++++ Dataset ++++

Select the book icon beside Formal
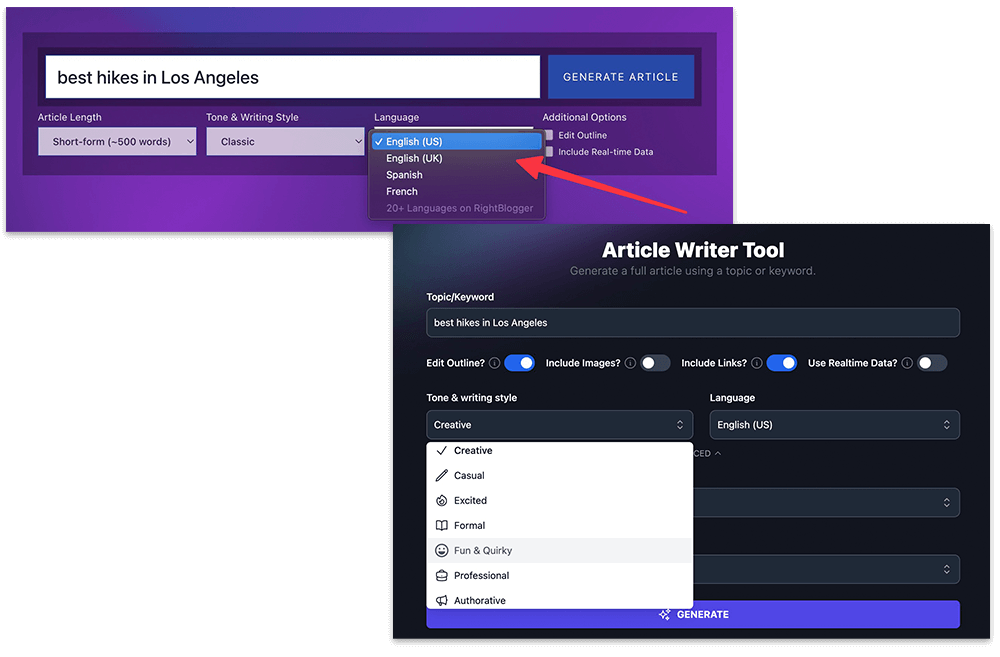1000x657 pixels. pyautogui.click(x=441, y=525)
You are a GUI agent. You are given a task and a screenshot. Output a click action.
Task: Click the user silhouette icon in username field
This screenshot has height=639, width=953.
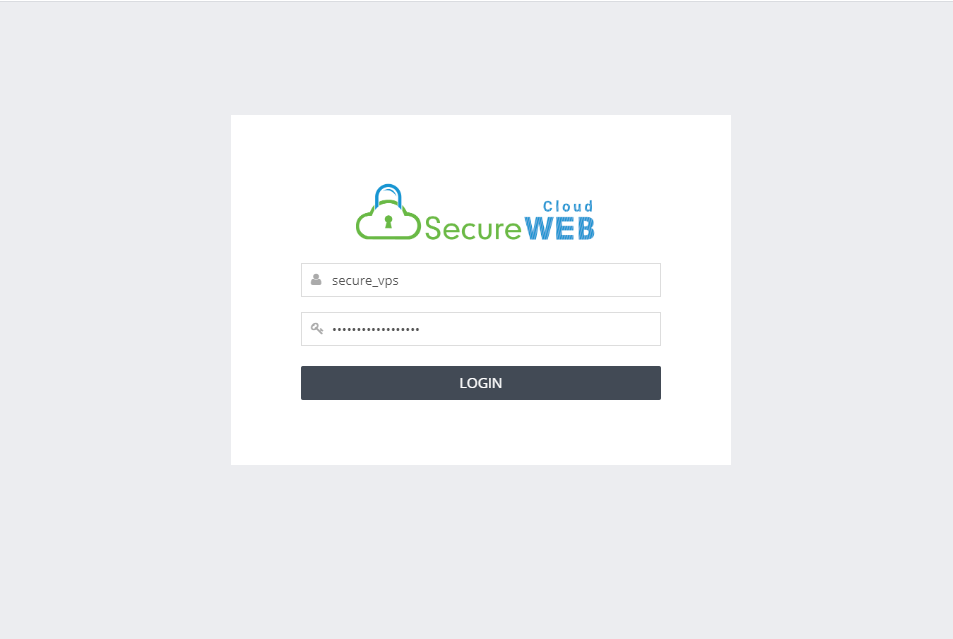(316, 280)
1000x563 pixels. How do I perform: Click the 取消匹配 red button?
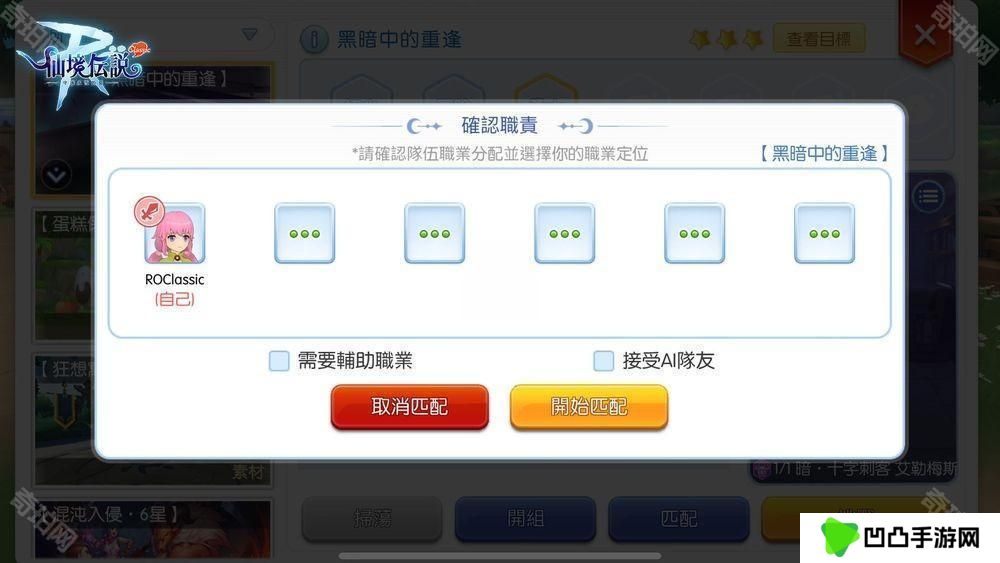click(x=409, y=407)
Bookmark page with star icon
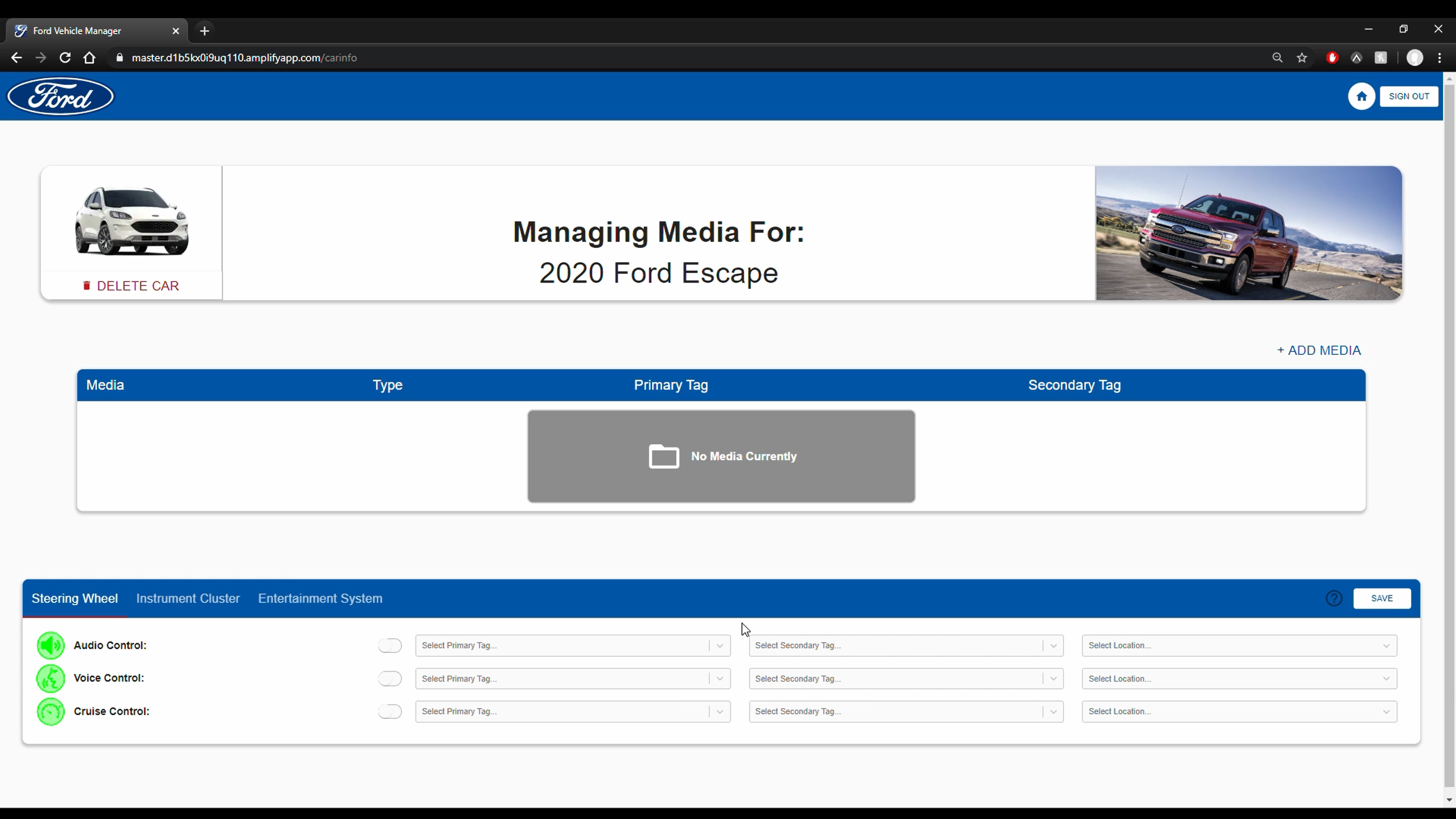 [1302, 58]
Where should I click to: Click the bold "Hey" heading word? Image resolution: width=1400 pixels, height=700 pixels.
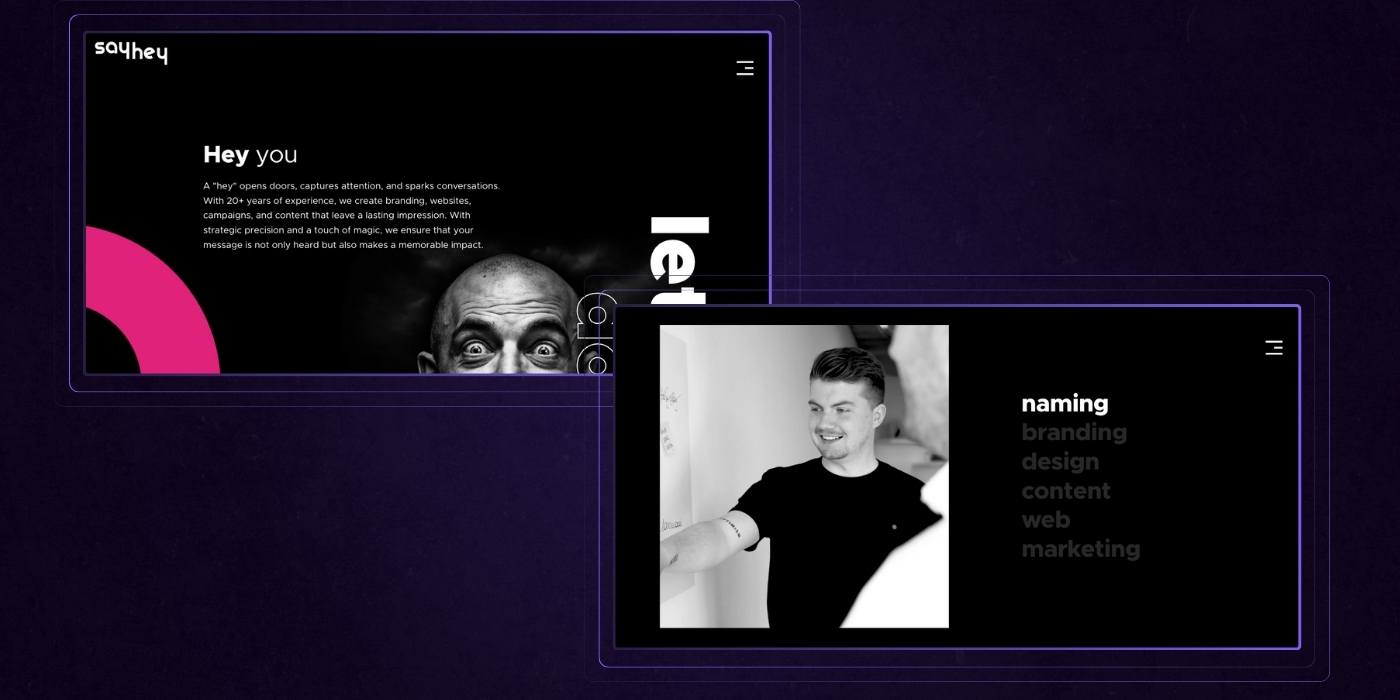pos(226,155)
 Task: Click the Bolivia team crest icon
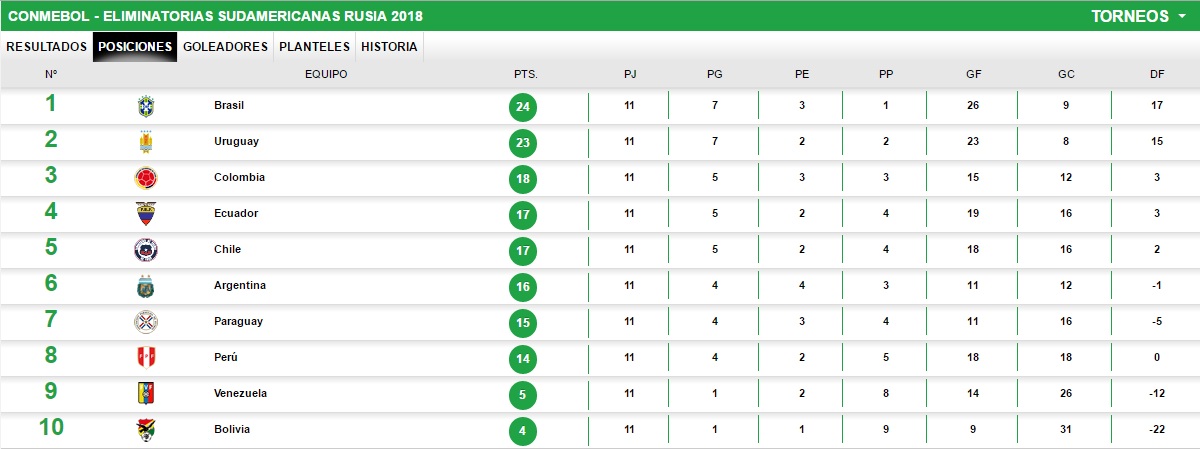point(146,430)
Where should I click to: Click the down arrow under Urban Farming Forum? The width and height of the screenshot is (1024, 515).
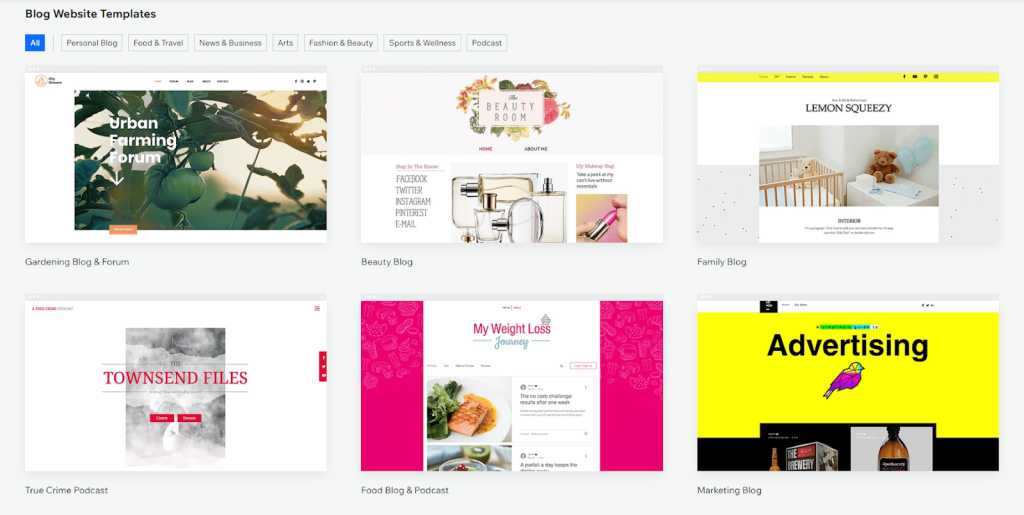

++++

• Stated task: Extract the text of every entry above, word for word, and leave the pictures out.

• Reply to the task:
Select the book icon beside Formal
1000x657 pixels. pyautogui.click(x=441, y=525)
You are a GUI agent. You are given a task and a screenshot. Output a click action.
Task: Click the user silhouette icon in username field
This screenshot has height=639, width=953.
(316, 280)
1000x563 pixels. How do I perform: Click the 取消匹配 red button?
click(x=409, y=407)
Bookmark page with star icon
 [1302, 58]
Where should I click to: Click the bold "Hey" heading word? Image resolution: width=1400 pixels, height=700 pixels.
pos(226,155)
 Task: Click the Bolivia team crest icon
point(146,430)
Where should I click to: Click the down arrow under Urban Farming Forum? The width and height of the screenshot is (1024, 515).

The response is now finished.